Mendapat tarikan paksa membuat Dianti terkejut, " Lepas bu. Aku ingin sendiri, jangan selalu memaksaku untuk mengikuti kehendakmu!"
Dianti meronta-ronta. Ibu Hanum yang sedang menenangkan Dianti ikut berdiri. " Jangan kasar-kasar dong bu, anak sendiri lagi kalut begini kok main tarik aja. "
" Tahu tuh, Ibu modelan apa seperti itu. Bukannya menenangkan anak supaya tidak nekat lagi. Ini malah berlaku kasar. " seru salah satu warga.
" Diam kalian! Jangan ikut campur urusan saya! "
Seakan urat malunya sudah putus, Rumi tidak mengindahkan ucapan warga.
" Ayo Dianti, kita Pulang!!! "
" Tidak bu!. Lepas.!"
" Kau mau ku anggap anak durhaka karena tidak menuruti perintah orang tua? "
' Lantas kurang berbakti apa aku padamu bu' batin Dianti menjerit.
Akhirnya Dianti patuh, kemudian pergi bersama Ibunya. Selang beberapa langkah Rumi berbalik.
" Terima kasih sudah menolong anak saya, saya permisi. "
Beberapa orang menanggapi dengan sebuah tatapan bukan memberi jawaban.
Rumi menarik lengan Dianti, sambil berjalan.

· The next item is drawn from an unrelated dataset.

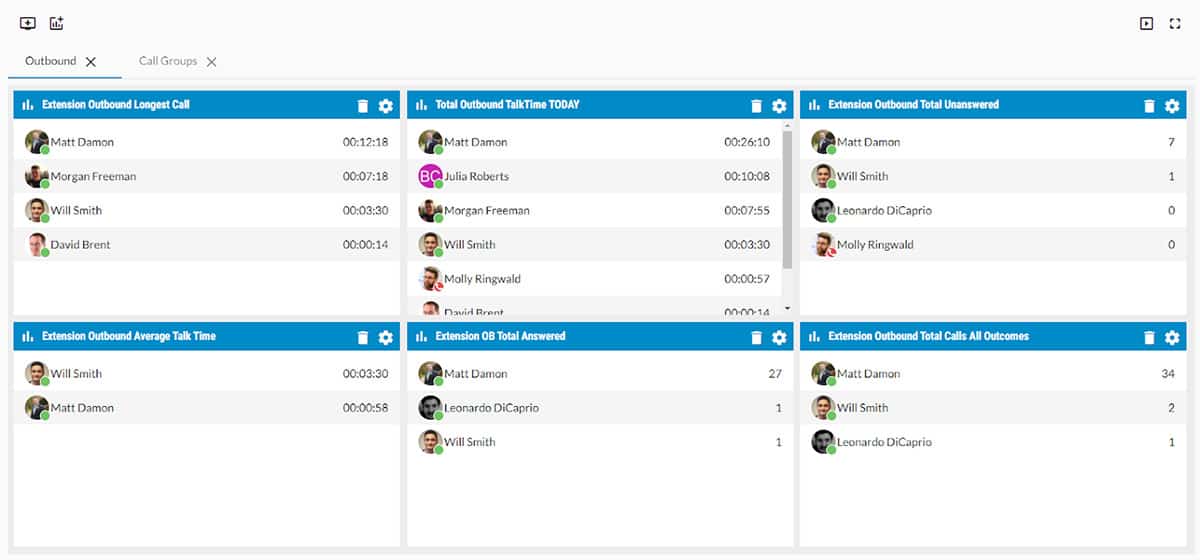
Task: Click the add chart widget icon
Action: point(57,23)
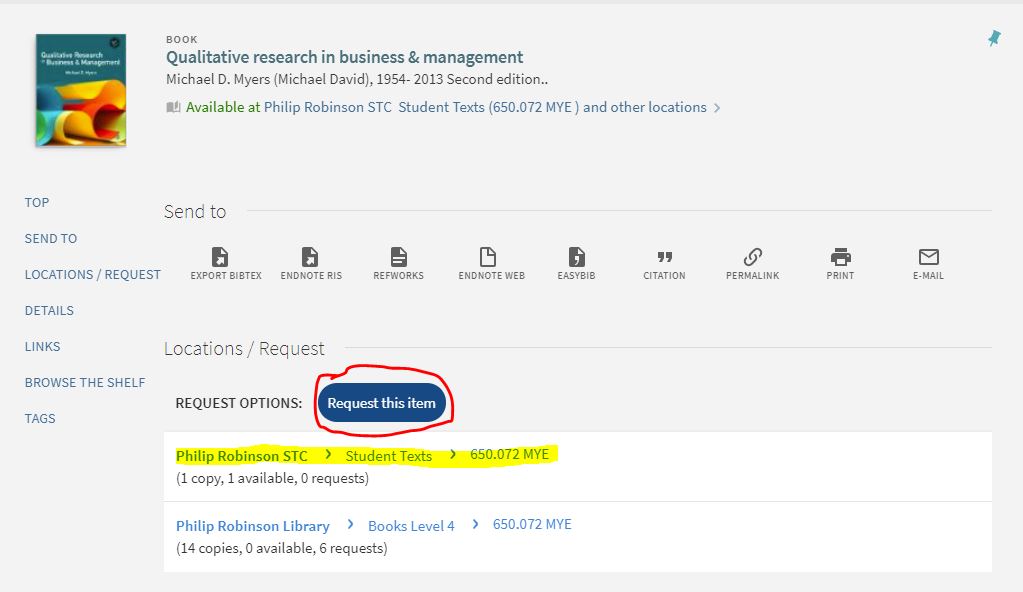The height and width of the screenshot is (592, 1023).
Task: Send record to RefWorks
Action: [x=398, y=258]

Tidak peduli luka di bagian kaki Dianti dia tetap berjalan lurus ke depan.
" Itu Rumi kan?. Kenapa sekarang jadi arogan seperti itu. "
" Iyadeh itu Rumi. Kenapa jadi menakutkan begitu ya. perasaan dulu dia lemah lembut. "
" Entahlah aku yakin, anaknya sekarang sangat tertekan sekali."
Salah dari orang ibu-ibu menilai sikap Rumi yang sangat beda dari sebelumnya.
" Sudahlah ibu-ibu, biarlah itu jadi urusan mereka. Sekarang kita bubar saja. " ucap bapak berkumis.
Kumpulan warga pun bubar setelah korban hendak bunuh diri sudah di jemput oleh pihak keluarga.
Namun belum sempat warga tersebut melangkah kan kakinya suara seseorang membuat mereka dengan kompak menoleh.
" Loh-loh pada mau kemana ini, ?" ucap pak Zaenal ketua Rt di kampung Rambutan.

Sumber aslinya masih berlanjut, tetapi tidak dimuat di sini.